● Instruction
Render the lines from the one containing "Toggle bold formatting" through the one containing "Viewport: 1456px width, 819px" as a Markdown table with the columns Number and Line, skipping any blank lines.

● Records for this task
** BEGIN **
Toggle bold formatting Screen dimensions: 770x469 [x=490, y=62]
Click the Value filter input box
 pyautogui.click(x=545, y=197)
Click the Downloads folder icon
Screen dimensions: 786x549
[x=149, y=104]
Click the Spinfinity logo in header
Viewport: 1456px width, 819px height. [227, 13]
** END **
** BEGIN **
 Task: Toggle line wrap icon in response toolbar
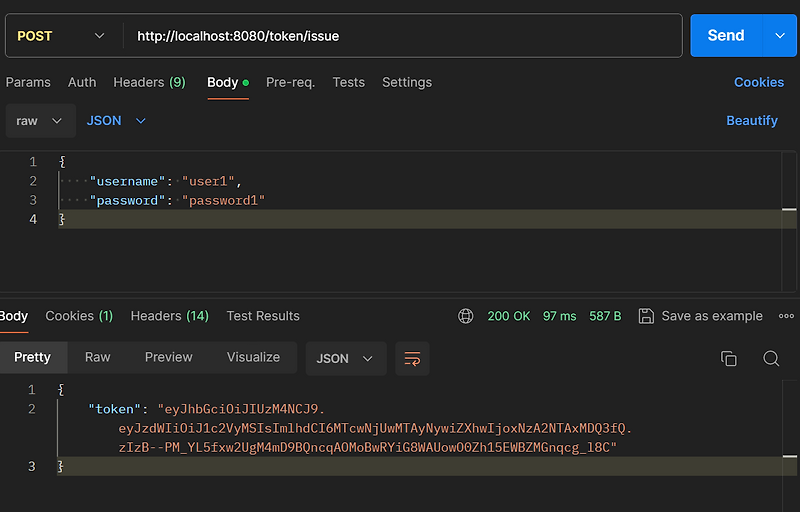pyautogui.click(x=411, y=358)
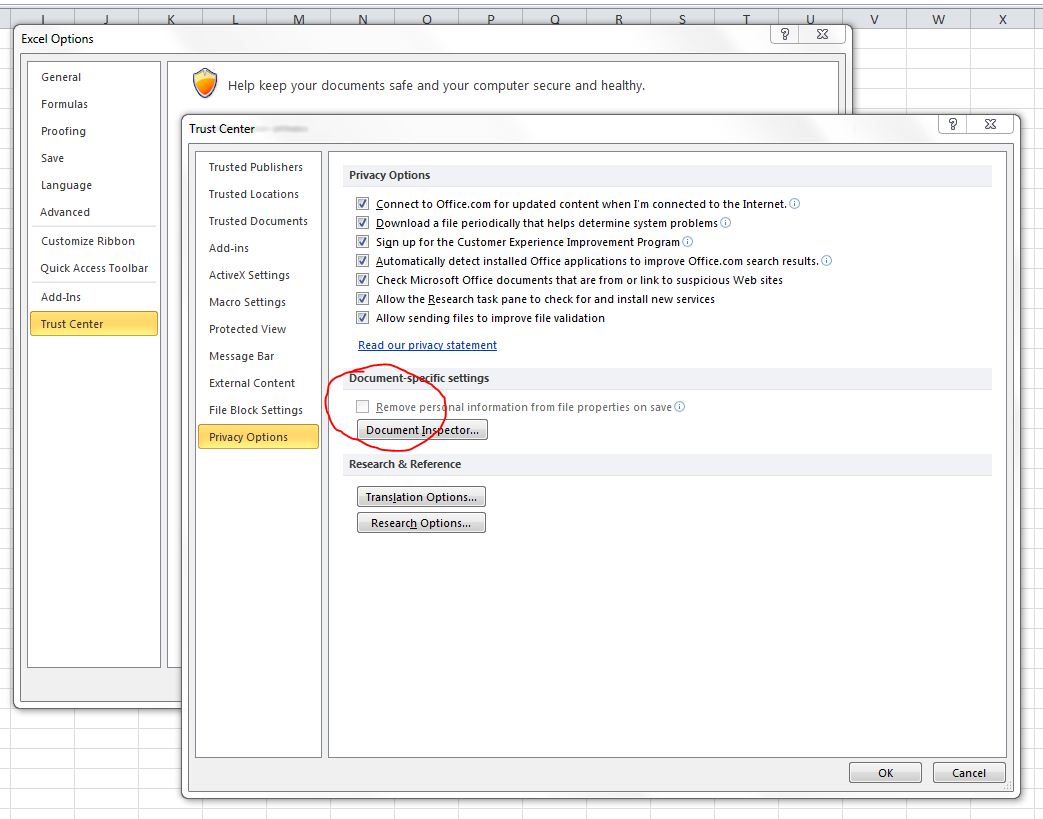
** END **
● Result below
| Number | Line |
|---|---|
| 1 | Toggle bold formatting Screen dimensions: 770x469 [x=490, y=62] |
| 2 | Click the Value filter input box |
| 3 |  pyautogui.click(x=545, y=197) |
| 4 | Click the Downloads folder icon |
| 5 | Screen dimensions: 786x549 |
| 6 | [x=149, y=104] |
| 7 | Click the Spinfinity logo in header |
| 8 | Viewport: 1456px width, 819px height. [227, 13] |